TASK DIRECTIONS » Return the entries below word for word, from their first line through the line containing "This screenshot has width=795, height=437.".

ENTRIES »
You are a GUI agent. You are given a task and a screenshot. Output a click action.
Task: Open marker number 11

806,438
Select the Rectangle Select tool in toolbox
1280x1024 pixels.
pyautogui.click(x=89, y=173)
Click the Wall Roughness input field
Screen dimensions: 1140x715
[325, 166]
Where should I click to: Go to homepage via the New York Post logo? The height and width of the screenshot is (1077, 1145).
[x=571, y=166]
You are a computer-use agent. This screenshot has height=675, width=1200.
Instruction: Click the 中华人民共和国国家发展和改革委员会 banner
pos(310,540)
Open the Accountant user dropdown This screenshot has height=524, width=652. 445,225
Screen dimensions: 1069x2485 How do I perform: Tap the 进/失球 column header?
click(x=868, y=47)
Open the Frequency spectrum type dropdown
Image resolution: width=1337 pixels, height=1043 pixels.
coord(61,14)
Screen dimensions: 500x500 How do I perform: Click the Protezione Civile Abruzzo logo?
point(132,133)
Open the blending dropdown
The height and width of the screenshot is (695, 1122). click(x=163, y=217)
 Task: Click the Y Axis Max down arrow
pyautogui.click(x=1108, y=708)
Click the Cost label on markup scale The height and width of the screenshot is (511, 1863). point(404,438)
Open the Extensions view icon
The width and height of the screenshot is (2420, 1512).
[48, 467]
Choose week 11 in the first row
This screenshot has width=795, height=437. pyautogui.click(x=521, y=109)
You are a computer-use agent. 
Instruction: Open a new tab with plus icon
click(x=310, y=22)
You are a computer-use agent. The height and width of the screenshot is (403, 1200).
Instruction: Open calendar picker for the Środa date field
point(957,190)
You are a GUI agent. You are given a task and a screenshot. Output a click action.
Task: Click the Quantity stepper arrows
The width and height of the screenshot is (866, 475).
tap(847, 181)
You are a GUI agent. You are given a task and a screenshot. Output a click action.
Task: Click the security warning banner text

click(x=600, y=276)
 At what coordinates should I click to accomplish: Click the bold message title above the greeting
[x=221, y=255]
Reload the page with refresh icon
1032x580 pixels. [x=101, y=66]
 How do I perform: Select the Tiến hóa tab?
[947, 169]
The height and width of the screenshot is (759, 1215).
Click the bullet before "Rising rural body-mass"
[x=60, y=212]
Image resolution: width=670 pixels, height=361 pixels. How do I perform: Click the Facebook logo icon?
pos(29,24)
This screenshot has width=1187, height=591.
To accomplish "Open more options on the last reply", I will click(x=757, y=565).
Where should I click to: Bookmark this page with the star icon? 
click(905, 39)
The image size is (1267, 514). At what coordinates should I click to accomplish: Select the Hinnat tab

ANSWER TO THE EXERCISE »
You are a GUI agent. You are given a task and a screenshot. Output a click action.
Task: Open marker number 11

806,438
Select the Rectangle Select tool in toolbox
1280x1024 pixels.
pyautogui.click(x=89, y=173)
Click the Wall Roughness input field
Screen dimensions: 1140x715
[325, 166]
Where should I click to: Go to homepage via the New York Post logo? The height and width of the screenshot is (1077, 1145).
[x=571, y=166]
You are a computer-use agent. This screenshot has height=675, width=1200.
Instruction: Click the 中华人民共和国国家发展和改革委员会 banner
pos(310,540)
Open the Accountant user dropdown This screenshot has height=524, width=652. 445,225
Screen dimensions: 1069x2485 How do I perform: Tap the 进/失球 column header?
click(x=868, y=47)
Open the Frequency spectrum type dropdown
Image resolution: width=1337 pixels, height=1043 pixels.
coord(61,14)
Screen dimensions: 500x500 How do I perform: Click the Protezione Civile Abruzzo logo?
point(132,133)
Open the blending dropdown
The height and width of the screenshot is (695, 1122). click(x=163, y=217)
 Task: Click the Y Axis Max down arrow
pyautogui.click(x=1108, y=708)
Click the Cost label on markup scale The height and width of the screenshot is (511, 1863). point(404,438)
Open the Extensions view icon
The width and height of the screenshot is (2420, 1512).
[48, 467]
Choose week 11 in the first row
This screenshot has width=795, height=437. pyautogui.click(x=521, y=109)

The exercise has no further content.